With this in mind, then, the marked bump higher in the NYSE new 52-week high-low differential, starting in July '09 and carrying into September seems rather impressive. Remember, the NYSE Composite at that time was trading below where it stood a year earlier, so the expansion in new 52-week highs appears noteworthy. Or at least it would seem anyway...

That is until you consider the NYSE new 52-week high-low differential from mid-October '09 to present ... at a time when the NYSE Composite was trading well over 60% higher than its worst levels during the year prior.

Right off the bat, the relatively modest expansion in new 52-week highs during October '09 (in comparison to September '09) is conspicuous considering that, the year prior (October '08) the NYSE Composite was not only crashing lower, but something on the order of 89% of all NYSE-listed issues were setting new 52-week lows (an all-time record!).

Given this, the NYSE new 52-week high-low differential should have risen parabolically during October '09, as the NYSE Composite rose to a new high, post-March '09 bottom. Yet this was not the case at all. Again, the increase in the NYSE new 52-week high-low differential was only relatively modest.

Strange, no? No! Not when NYSE leadership is thinner than Gandhi.

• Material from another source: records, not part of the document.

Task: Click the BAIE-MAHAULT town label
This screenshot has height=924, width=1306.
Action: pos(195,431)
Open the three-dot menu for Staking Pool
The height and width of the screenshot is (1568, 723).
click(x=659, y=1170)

Now, at the moment I can only speculate what was behind the bump in the NYSE new 52-week high-low differential from July-September '09. I would be willing to bet the greater preponderance of NYSE-listed "issues" setting new 52-week highs over that interim were ETFs, some possibly not even existing a year prior, and some likely anchored to the bond market (corporates, municipals, junk, etc). To a much lesser extent, that thin minority of NYSE-listed issues not registering new 52-week lows from October '08 - March '09 also might have been setting new 52-week highs from July-September '09. (Just how many of these likewise were among those relatively few issues perceived "safe" by the fact they are widely held is unknown.)

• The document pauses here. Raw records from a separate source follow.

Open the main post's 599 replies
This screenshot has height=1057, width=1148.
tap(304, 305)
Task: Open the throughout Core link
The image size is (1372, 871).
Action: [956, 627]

Bottom line is far more NYSE-listed issues should have been registering new 52-week highs from mid-October '09 onward. Yet what instead has been revealed is just how incredibly thin is NYSE leadership behind the post-March '09 counter-trend rally. Considering this in conjunction with the added disparity revealed via the NYSE cumulative advance-decline line, the case previously made suggesting NYSE-listed issues are being distributed finds further substantiation, as does conviction that, the market's advance off March '09 bottom is, in fact, but a counter-trend rally in a larger bear market.

A few final items of note here...

First, despite the NYSE Composite having exceeded its October '09 peak on a number of occasions over the past three months, the NYSE new 52-week high-low differential did not exceed its October '09 peak until January 11, 2010 (on the day the NYSE Composite set its intra-day high, post-March '09 bottom). End of year (2009) "window dressing" delivered a slight surge in the high-low differential ... and start of year (2010) positioning a further surge still, at last taking the differential to a new high, post-March '09 bottom.

As I mentioned following this, January 11th's "technical confirmation" of the NYSE Composite's move higher, one ought expect the index to trade a bit higher still as a result. Yet look how already the new 52-week high-low differential is coming in as the NYSE Composite challenges its January 11th high. Only further is leadership thinning as the NYSE Composite trades very near its peak, post-March '09 bottom.

This begs the question, then: is this a technical divergence signaling top, or is a more pronounced divergence yet to develop? Time will tell.